Antonio offers that cuetes (Spanish slang for guns) in the barrio are easily purchased in housing projects, but that bullets are scarce because minors can't buy them over the counter. Adolescents will often save a quarter a day until they've collected $20 to purchase a hot handgun. A “clean,” untraceable gun is more expensive, starting at $50.

“We don't want to kill anyone, but stopping [the violence] has to come from the outside because here on the inside it's too intense,” says Antonio. “The only way is to make it impossible for us to get guns.”

“How can we as white people in this political world help you who live in violence every day?” asks Scully.

“'You as white people,'” mimics Ricky, “can stop making those guns. You make them, then lock us up for using them. Makes no sense to me.”

Scully agrees, and recounts a conversation she had with representatives of the National Rifle Association. “They told me that only gang kids use assault weapons so, 'Why don't you just let them kill each other. Why are you worried about it?'” The NRA's idea of a gun-deterrence program for kids includes a video and comic book starring a character named “Eddie,” who wears a feathered eagle suit and dances to this rap-music rhyme: “If you see a gun, stop, don't touch, leave the room, tell an adult.” A copy of Guns and Ammo with a profile of the NRA's Eddie is passed around the room. [page]

“Fuck that,” says Antonio. “Let's go shoot Eddie the Eagle.”
Antonio isn't kidding. He's an experienced shooter. “We don't shoot to kill,” he states. “We just want to score. I try to aim low on purpose. So if they die, maybe it's their time. And [other gangs] do the same with us.”

“Yeah, like the ones that shot at us an hour ago,” says Walter. Everybody, including Scully, laughs out loud.

Rudy underscores the point that not all shootings are meant to kill by paraphrasing a refrain from Snoop Doggy Dogg: “Murder was not the case,” he murmurs a few times.

“I have nightmares of getting killed,” confesses Rudy. “At three in the morning every night I wake up with the sweats.”

“Ahhh: What a wimp,” says Antonio, as everybody moans. Hats and wads of paper fly across the room at Rudy.

“Have you seen Boyz N the Hood?” Scully asks.
Antonio takes offense at mention of the film.
“We don't shoot just for the hell of it. We're not like that man that shot you,” he says, explaining that no Latino gang in San Francisco will shoot another gang member while he's in the presence of children — and never when the mom is around. “You never hear of innocents getting shot. This is a gang-on-gang thing,” he says.
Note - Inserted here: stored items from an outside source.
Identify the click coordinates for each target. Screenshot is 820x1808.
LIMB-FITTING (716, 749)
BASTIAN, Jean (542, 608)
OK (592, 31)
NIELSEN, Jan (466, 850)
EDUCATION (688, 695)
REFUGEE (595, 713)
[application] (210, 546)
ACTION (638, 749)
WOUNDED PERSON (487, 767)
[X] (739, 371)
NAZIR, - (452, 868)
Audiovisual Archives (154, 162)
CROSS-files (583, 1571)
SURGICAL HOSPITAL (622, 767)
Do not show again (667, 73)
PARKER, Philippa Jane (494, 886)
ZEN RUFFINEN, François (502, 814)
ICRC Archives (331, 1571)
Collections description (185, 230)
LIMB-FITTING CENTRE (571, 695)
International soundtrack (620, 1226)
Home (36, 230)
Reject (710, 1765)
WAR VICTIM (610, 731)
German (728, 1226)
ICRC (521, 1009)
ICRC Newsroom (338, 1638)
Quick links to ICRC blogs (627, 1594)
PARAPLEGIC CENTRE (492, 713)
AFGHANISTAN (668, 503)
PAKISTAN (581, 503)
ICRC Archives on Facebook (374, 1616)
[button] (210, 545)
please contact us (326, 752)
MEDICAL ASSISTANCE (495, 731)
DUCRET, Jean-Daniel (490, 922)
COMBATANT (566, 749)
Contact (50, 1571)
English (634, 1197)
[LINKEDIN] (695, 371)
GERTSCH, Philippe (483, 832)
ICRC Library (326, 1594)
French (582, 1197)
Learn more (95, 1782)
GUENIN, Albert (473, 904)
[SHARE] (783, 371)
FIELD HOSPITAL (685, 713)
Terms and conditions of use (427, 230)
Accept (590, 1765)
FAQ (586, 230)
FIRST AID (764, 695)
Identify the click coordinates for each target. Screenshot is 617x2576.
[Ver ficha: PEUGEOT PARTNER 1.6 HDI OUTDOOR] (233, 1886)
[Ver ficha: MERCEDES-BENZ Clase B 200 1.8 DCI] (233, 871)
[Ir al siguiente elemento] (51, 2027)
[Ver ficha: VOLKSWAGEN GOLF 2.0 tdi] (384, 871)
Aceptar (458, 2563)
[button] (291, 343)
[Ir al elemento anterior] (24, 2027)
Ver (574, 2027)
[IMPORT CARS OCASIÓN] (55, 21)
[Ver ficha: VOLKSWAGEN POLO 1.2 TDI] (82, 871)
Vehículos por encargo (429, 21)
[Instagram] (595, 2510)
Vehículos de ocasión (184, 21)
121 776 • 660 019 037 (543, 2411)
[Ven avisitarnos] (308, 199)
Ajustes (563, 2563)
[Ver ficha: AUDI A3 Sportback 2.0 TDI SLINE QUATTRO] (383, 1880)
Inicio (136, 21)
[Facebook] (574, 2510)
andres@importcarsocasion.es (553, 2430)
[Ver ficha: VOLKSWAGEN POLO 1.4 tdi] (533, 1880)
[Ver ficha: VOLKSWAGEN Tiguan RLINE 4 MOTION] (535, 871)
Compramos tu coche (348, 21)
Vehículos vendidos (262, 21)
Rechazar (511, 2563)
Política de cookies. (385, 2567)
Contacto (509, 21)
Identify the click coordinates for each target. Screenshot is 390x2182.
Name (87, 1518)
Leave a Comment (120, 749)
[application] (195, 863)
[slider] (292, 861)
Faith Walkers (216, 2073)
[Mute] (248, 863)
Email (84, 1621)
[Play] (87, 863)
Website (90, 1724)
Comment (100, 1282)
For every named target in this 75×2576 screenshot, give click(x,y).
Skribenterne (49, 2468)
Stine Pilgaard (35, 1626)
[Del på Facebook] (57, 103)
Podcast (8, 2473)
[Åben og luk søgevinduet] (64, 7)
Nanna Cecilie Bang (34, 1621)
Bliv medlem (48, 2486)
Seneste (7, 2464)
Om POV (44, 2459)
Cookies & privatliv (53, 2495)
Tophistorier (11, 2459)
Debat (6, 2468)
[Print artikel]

After two hours of informal talking, someone mentions the “bribery” that enticed the gang to visit 101 California in the first place — the promise of free burritos. Antonio takes command and declares the meeting over. It's been a tiring afternoon.

On the way out the door, some gang members question Scully's sincerity. “Why would she be interested in us — only to get our secrets?” says a kid named Ricky.

Scully promises a followup meeting, pledging she'll visit them where they hang out in the Mission District. “If she comes, we'll know she's not just a fine lady, but a true lady,” says Antonio. Consensus is reached that if Scully reappears on their turf, the kids will believe she was sincere.

“I've spoken to many people about these kids,” says Scully a few days after the meeting. “The most striking thing about them was that they were basically good, intelligent and articulate but caught in this deadly game of gang warfare. We have got to do everything possible to remove guns from their situation.”

Fourteen-year-old Mario, another “shooter,” didn't speak during the downtown meeting. But during the ride home he confesses, “You know, I have nightmares, too. I pray that when I shoot someone I won't kill them. What would be worse than getting shot is shooting someone else.” He walks away from the car, alone and contemplative.